====== Records supplied

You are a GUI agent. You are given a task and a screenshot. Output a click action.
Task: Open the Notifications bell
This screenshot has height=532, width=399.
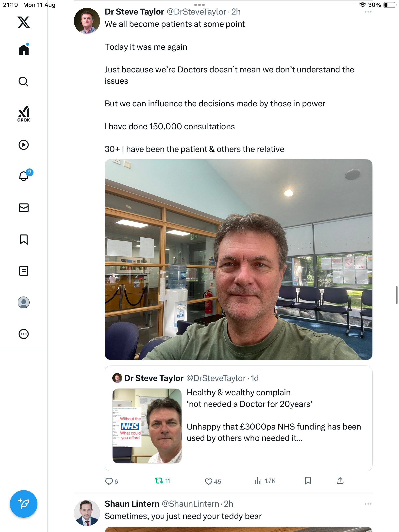(x=24, y=176)
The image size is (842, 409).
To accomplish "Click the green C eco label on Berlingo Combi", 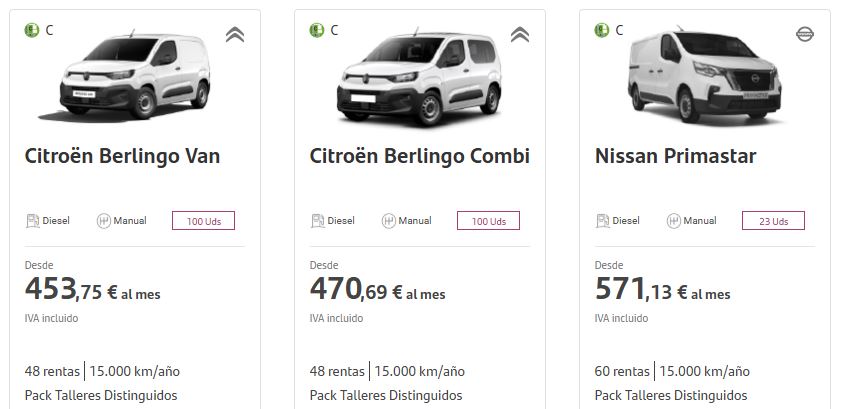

============

Here the lines from the one with "Task: Open the Notifications bell" through the last line of the data above need to be repeated exactly, both included, and any picture omitted.

Task: Open the Notifications bell
This screenshot has height=532, width=399.
(x=24, y=176)
The image size is (842, 409).
To accomplish "Click the green C eco label on Berlingo Combi", 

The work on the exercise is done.